Data supplied:

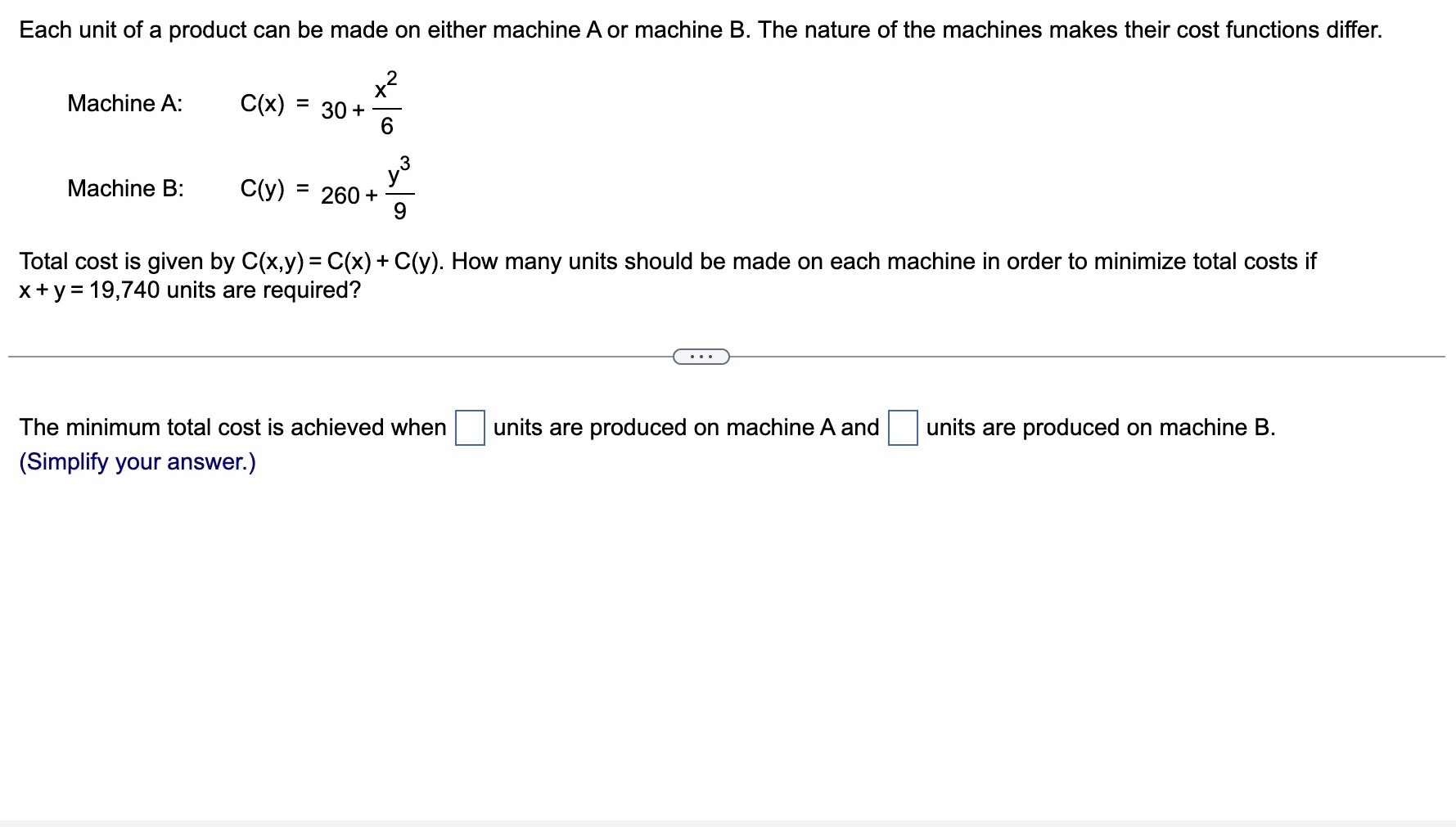Click the ellipsis button on the divider
Viewport: 1456px width, 827px height.
701,356
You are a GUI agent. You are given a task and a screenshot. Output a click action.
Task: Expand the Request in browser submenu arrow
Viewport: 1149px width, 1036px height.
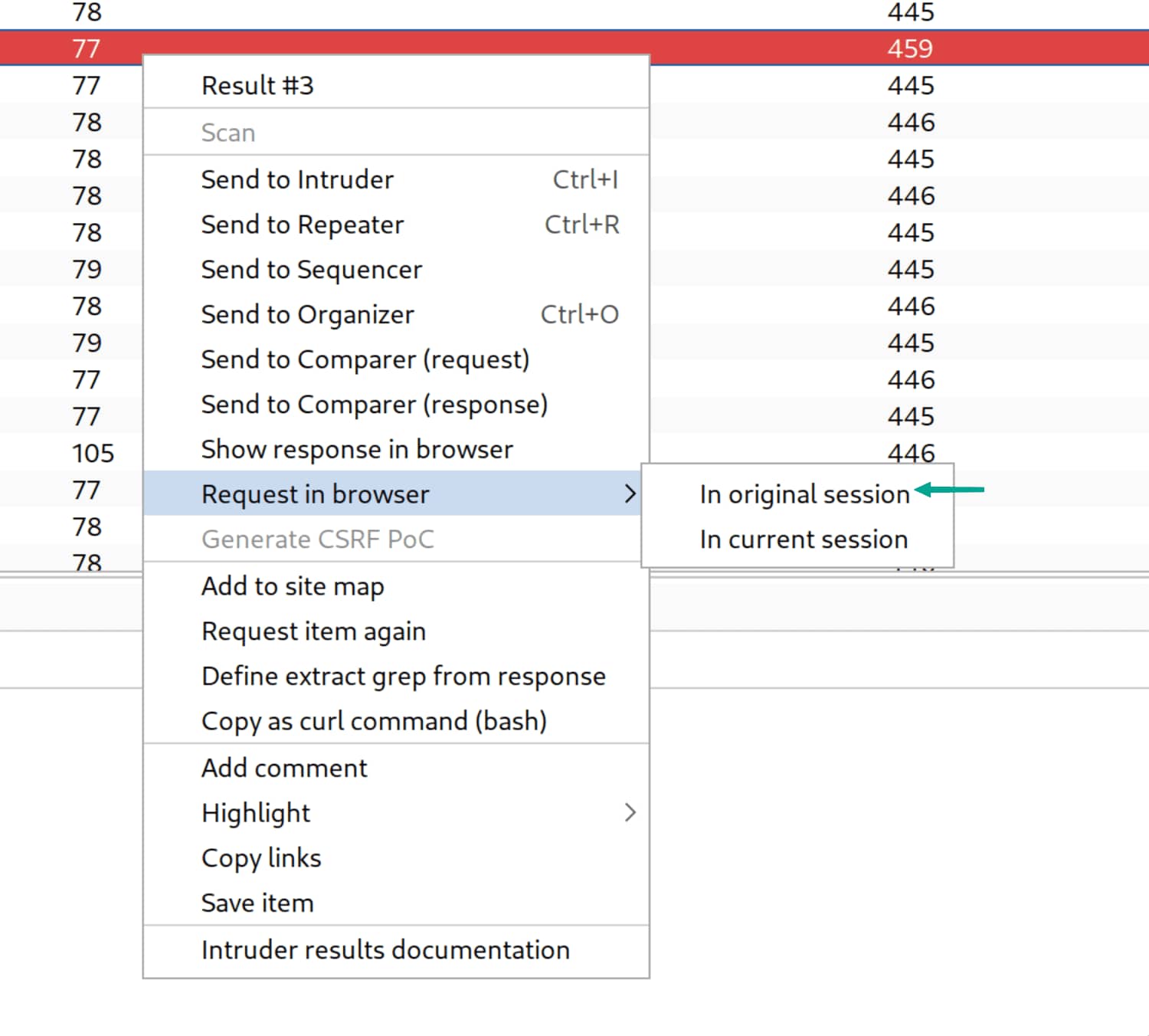tap(630, 494)
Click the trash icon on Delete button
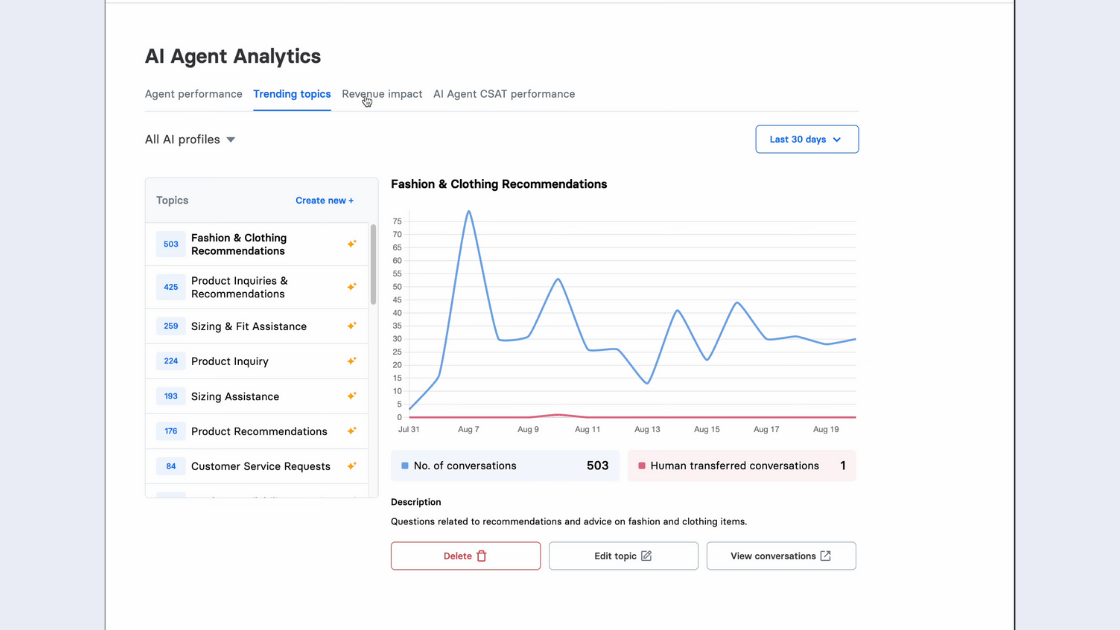Viewport: 1120px width, 630px height. [481, 556]
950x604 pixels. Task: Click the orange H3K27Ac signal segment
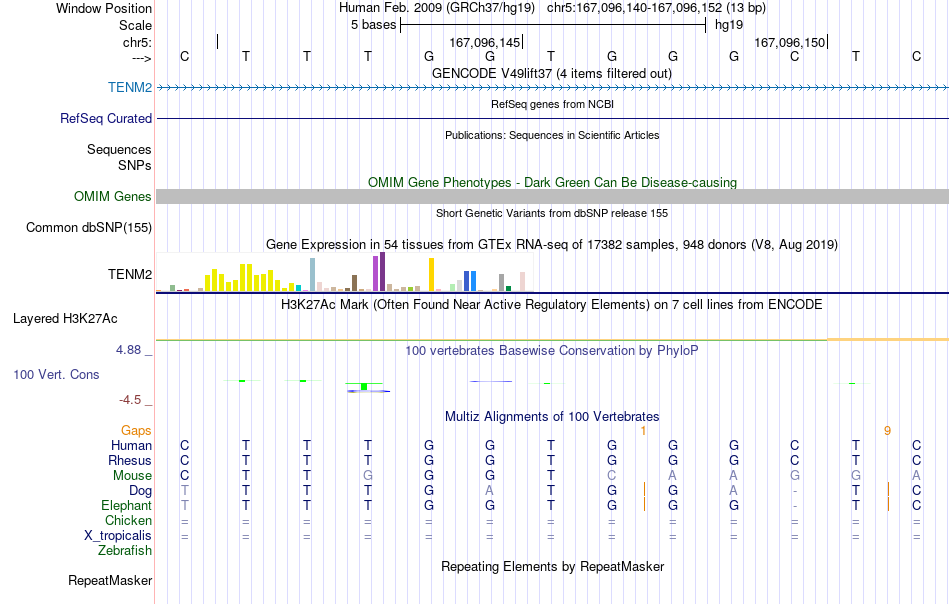pyautogui.click(x=888, y=339)
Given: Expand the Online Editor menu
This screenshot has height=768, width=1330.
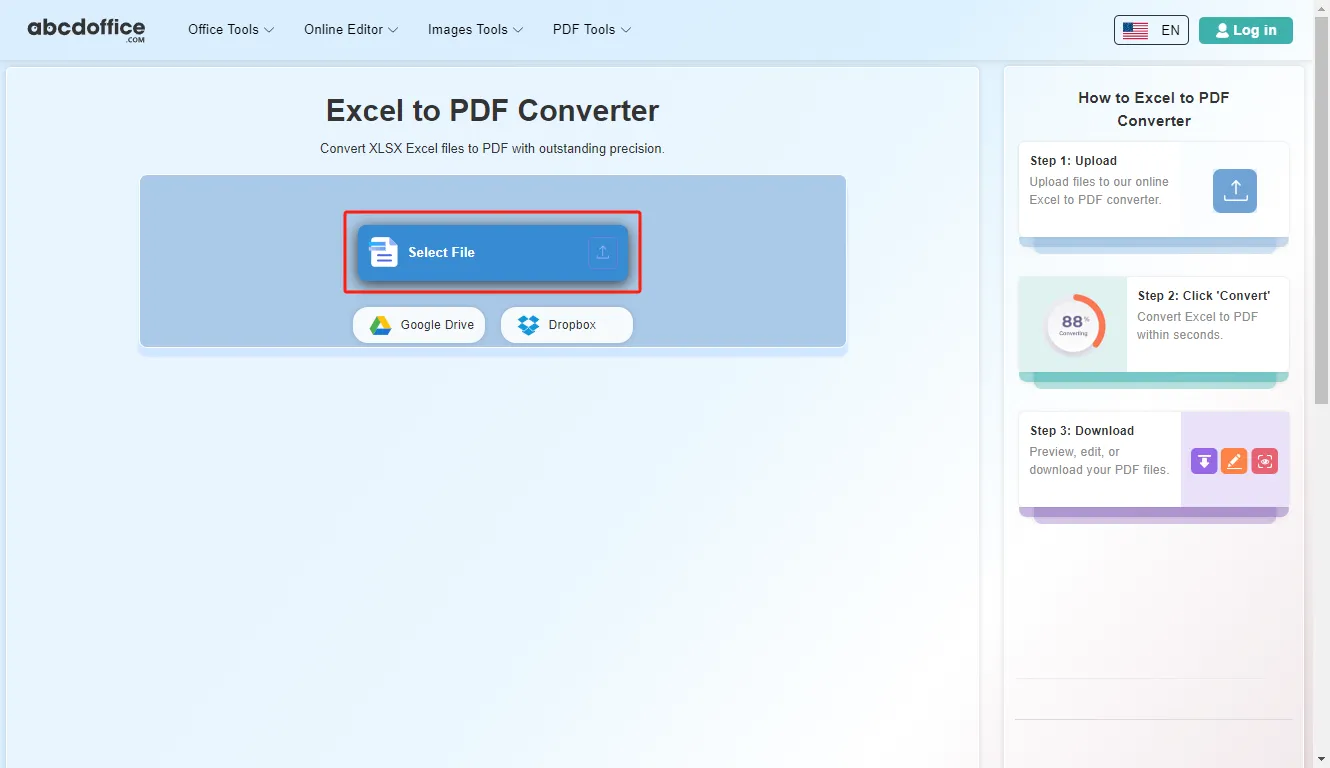Looking at the screenshot, I should 351,30.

Your assignment: Find every line above that contains the word "Expand", and return each one.

Result:
Task: Expand the Request in browser submenu arrow
Given: Expand the Online Editor menu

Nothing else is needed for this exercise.